Mad Scientess Jane Expat
Two dual nationals and their Daddy. The sticker on Humuhumu's shirt is Neptune, from her Usborne "Space" sticker book. (This means that her version of the solar system as recorded in the book has only seven planets.)
And a version without Humuhumu pulling a face.
Last Friday we headed to the embassy in London to register Keiki's birth and apply for his other passport.
When we did this for Humuhumu, the bloke's trousers split as we were navigating the packed morning Tube. He got to swear his oath of truthfulness before the consular officer with his jumper artfully tied about his waist to keep his pants from peeping out playfully from beneath his trousers. We were therefore anticipating some manner of sartorial disaster to befall one of us during the adventure.
It didn't happen during the commute, which was unnecessarily exciting due to the cancellation of our first train.

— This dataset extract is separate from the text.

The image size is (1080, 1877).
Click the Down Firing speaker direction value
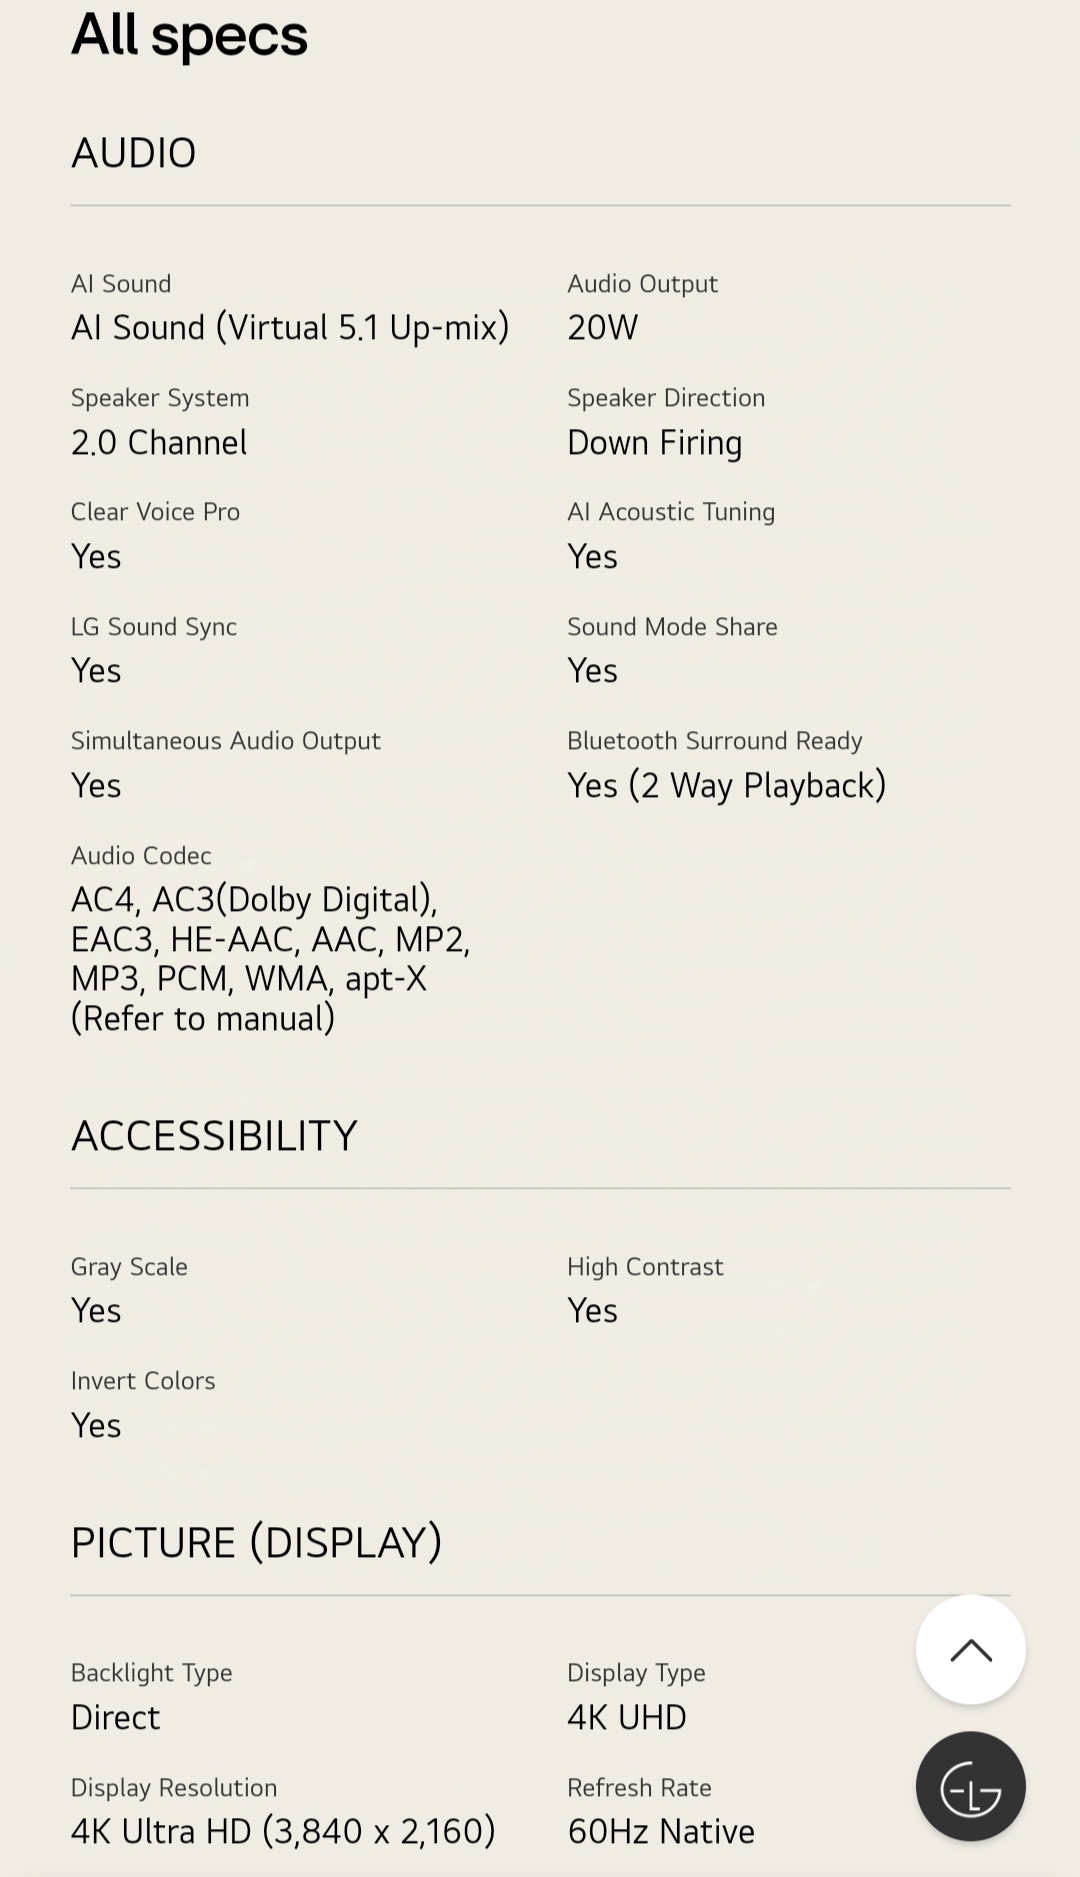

We hustled to get on a train going in the opposite direction so that we could travel instead via fast train. The fast train, by virtue of being fast, was also rammed, so we ended up getting on the next slow train, which stopped at the station we started in, only 15 minutes later. Humuhumu, who loves public transport, entertained morning commuters on the busy platform by gleefully greeting the arrival of every train with, "OH, TRAIIIN!", whilst her parents attempted to disappear into their hats.
Despite the delay we still arrived a comfortable margin before our appointment to go through the security checks and unintentionally play "spot the celebrity". (Last time it was Jay Rayner. This time it was Rita Ora. Her assistant interrupted our initial check-in to determine where to go for a VIP appointment.)
Once we were through into the citizen-only waiting room, Humuhumu gravitated towards the soft play area and promptly befriended a small boy. Or rather, attracted a small boy follower whom she scarcely noticed. (This is a theme at her nursery as well. She has a staunch attendant there who always fetches her coat and bag when we come to pick her up.) He toddled loyally after her, presenting her with blocks that she could integrate into her sculptures, which she then kicked over gleefully.
After paying the fees for the registration and passport, we settled down to wait until we were called before a consular officer. Keiki woke, realised he hadn't been fed for a while, and squawked. I arranged my cover and sat down to feed him. When he was finished, I removed the cover to find that the sartorial disaster had struck. These days I find I don't have much leakage from the opposite breast whilst feeding, and when I do, a breast pad is more than sufficient to soak it up and protect my clothing. But of course, not this time. My entire right side was soaked. There was no way to conceal it without putting my wool coat back on, which I did, even though it was tropical in the waiting room.
In the end, I swore my oath of truthfulness to the consular officer whilst sweating profusely and smelling faintly of stale milk. Classy.